Do you like it as a river flowing through your veins? Sweet, brown high-octane fuel that perks up your sleepy senses most mornings when the rumpled bed coyly beckons you to linger? Is that how you want your chocolate?
Some of us like our chocolate thick as honey and stick-to-the-ribs hot. Boil the native tablets of chocolate and stir briskly. Pour into tiny cups.
Oh, foolish us. We greedily sip. Tongues singed, eyes smarting from the heat, we learn to sip the dark liquid after the first misadventure. The brew is a better teacher than coffee.
Some of you like your chocolate in a bar, thick boullions chockfull of slivered almonds that add texture to the bite. Chilled, could anything be as perfect?
Children are wont to save the nuts; suspend the sweet anticipation in their hearts.
Those children who can stay their hands, those of them who learn to control the impulse to surrender to the temptation to devour the sweet, turn out more successful in life when they grow up.
A study revealed this, a sage-like prediction from the mouth of men of science, that children with high emotional intelligence (or emotional quotient) do better even when they only have average intelligence.
Emotional intelligence is defined as “a kind of intelligence or skill that involves the ability to perceive, assess and positively influence one’s own and other people’s emotions.”
Science did it with marshmallows but who cares. Sweets have a place in our lives, quotient or no quotient.
How do you like your chocolate so far?
Rose, a friend, says, “In crystals, in granules, spooned into my waiting tongue.
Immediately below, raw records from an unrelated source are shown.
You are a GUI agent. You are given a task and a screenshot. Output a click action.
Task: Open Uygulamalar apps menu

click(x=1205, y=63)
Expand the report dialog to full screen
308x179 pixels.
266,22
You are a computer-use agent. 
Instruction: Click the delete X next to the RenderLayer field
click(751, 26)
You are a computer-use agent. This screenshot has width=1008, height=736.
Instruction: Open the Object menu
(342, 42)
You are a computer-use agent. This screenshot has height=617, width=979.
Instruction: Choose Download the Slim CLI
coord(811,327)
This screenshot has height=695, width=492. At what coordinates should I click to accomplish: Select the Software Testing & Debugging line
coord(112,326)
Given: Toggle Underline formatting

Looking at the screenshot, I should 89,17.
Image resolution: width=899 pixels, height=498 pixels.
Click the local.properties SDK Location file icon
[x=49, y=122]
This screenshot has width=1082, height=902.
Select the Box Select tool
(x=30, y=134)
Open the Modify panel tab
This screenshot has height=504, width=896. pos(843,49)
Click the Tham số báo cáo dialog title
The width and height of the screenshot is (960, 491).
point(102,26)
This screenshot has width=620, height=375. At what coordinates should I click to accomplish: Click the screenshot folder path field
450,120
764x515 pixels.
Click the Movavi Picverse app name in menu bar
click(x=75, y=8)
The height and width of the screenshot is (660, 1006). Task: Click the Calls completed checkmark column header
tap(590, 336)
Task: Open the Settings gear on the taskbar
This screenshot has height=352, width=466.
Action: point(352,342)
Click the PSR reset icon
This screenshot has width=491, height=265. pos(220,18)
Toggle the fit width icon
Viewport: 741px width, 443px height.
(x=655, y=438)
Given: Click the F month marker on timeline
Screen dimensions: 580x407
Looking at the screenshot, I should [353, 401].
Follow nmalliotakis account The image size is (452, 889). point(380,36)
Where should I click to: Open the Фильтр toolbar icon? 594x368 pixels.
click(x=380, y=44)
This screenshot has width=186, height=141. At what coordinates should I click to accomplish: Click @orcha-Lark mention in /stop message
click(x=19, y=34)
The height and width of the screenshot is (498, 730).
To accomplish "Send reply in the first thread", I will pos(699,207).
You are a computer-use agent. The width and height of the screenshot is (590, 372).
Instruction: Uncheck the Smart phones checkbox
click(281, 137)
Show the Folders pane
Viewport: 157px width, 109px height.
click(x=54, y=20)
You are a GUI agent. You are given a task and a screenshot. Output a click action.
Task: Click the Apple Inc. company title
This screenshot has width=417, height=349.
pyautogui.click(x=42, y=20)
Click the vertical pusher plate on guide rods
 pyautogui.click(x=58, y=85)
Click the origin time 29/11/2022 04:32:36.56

I sometimes even dream of chocolate slowly melting, flooding my mouth with a taste so sublime. It brings memories of my youth when eating raw chocolate powder was verboten and recidivists expected a smart spanking on the butt. But it was worth it.”
How do I like my chocolate?
My heart is too fickle to settle on one way. It’s too fancy-free to declare “the find-to-die-for” when I sample a bonbon rippled with butterscotch.
No matter how sinfully satiating (but not in the lane that sends you packing to Gehenna), one way can’t make my heart cease in searching for Earth’s bounty, her myriad colors and subtlety of flavors.
There are many matters to decide on in one day, decisions that will seal my tomorrow, so how can I stop with one chocolate?
Let me tarry. Bring me a sampler in a tin box, pretty and lady-like, painted with multi-colored pansy flowers; flowers that remind me of the wizened face of a man. So endearing pansies.
Let me glory in the tartness of red berries, swim in the headiness of liquor-filled morsels, the snap of nuts when my molars crunch into them.
Let me hear and taste the Earth through a tray of chocolates in dainty shapes that hide a treasure. That to me is my secret feast of life.